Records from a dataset
+===+
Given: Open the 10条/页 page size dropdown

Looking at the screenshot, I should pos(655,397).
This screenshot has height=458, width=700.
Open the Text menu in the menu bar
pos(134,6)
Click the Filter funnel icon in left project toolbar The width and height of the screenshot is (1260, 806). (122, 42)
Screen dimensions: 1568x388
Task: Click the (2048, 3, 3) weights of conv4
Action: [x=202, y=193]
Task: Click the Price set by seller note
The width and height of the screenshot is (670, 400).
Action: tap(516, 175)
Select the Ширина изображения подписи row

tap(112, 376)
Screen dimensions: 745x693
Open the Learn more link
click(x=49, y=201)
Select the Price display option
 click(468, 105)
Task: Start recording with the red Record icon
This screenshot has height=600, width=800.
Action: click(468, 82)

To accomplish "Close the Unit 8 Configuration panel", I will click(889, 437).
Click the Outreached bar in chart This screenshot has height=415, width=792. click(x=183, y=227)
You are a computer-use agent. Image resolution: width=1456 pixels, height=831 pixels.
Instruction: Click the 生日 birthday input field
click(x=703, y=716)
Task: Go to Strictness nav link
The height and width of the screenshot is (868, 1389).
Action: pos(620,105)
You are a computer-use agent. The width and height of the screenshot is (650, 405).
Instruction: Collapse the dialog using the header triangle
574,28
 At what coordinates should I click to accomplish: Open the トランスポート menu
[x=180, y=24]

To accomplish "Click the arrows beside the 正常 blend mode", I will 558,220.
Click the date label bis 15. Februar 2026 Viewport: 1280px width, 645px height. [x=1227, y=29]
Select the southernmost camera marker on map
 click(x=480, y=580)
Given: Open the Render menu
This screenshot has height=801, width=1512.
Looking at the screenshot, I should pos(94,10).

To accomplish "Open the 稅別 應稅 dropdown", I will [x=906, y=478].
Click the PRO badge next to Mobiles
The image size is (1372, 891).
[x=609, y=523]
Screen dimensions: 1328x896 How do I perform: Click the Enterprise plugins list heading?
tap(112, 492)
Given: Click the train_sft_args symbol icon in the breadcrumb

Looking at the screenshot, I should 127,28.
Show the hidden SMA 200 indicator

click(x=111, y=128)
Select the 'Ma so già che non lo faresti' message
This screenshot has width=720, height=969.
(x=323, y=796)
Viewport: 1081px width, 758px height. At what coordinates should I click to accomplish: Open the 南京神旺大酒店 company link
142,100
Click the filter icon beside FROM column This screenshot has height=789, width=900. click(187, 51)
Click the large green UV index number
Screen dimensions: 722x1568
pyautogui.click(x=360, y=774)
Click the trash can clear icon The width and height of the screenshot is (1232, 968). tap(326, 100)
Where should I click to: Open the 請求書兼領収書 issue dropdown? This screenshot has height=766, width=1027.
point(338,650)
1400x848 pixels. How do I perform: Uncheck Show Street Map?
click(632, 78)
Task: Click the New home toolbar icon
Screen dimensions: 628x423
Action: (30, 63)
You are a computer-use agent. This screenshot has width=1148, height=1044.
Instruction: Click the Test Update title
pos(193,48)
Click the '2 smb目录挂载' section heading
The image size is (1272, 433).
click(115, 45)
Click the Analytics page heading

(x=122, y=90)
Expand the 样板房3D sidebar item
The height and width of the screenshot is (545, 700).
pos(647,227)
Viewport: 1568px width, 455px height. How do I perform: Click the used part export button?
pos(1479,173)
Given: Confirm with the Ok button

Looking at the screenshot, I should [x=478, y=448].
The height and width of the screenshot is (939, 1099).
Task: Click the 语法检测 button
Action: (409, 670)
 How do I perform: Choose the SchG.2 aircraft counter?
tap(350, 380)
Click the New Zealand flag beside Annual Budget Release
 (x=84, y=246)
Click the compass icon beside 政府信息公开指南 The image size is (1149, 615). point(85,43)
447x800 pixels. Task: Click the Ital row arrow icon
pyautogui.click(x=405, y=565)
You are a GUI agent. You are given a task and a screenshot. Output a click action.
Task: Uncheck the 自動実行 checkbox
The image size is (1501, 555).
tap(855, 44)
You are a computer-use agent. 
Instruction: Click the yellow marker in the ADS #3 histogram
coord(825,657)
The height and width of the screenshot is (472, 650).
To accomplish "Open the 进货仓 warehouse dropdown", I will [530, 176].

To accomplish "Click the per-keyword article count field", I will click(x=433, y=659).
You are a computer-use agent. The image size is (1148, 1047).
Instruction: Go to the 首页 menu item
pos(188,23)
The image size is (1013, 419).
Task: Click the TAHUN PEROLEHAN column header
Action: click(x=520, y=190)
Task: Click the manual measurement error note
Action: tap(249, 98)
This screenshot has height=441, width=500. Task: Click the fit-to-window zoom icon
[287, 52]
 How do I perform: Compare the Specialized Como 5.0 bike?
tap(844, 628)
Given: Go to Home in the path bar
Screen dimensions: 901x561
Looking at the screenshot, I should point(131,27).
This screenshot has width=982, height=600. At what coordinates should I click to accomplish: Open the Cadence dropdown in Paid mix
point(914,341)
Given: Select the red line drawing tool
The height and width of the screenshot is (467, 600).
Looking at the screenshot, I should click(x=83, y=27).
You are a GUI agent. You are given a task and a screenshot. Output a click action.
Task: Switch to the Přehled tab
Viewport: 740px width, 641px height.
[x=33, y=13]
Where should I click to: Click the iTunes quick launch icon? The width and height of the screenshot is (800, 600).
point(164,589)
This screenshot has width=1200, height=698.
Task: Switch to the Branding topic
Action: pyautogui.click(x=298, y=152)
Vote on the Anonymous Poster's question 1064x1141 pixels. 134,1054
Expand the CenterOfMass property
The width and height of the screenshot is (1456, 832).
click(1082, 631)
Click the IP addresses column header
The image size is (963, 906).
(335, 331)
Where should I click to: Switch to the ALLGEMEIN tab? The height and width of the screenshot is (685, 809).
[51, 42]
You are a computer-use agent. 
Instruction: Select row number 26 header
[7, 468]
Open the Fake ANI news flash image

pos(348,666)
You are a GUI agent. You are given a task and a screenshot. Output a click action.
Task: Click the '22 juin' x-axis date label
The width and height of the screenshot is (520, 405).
+===+
- _EXERCISE OBJECTIVE_: Reproduce the listing from the line with "Viewport: 1568px width, 455px" up to and including the line with "Action: (409, 670)", substituting "download" for "export" and keeping everything else unchanged.

- _TASK SOLUTION_:
Viewport: 1568px width, 455px height. How do I perform: Click the used part download button?
pos(1479,173)
Given: Confirm with the Ok button

Looking at the screenshot, I should [x=478, y=448].
The height and width of the screenshot is (939, 1099).
Task: Click the 语法检测 button
Action: (409, 670)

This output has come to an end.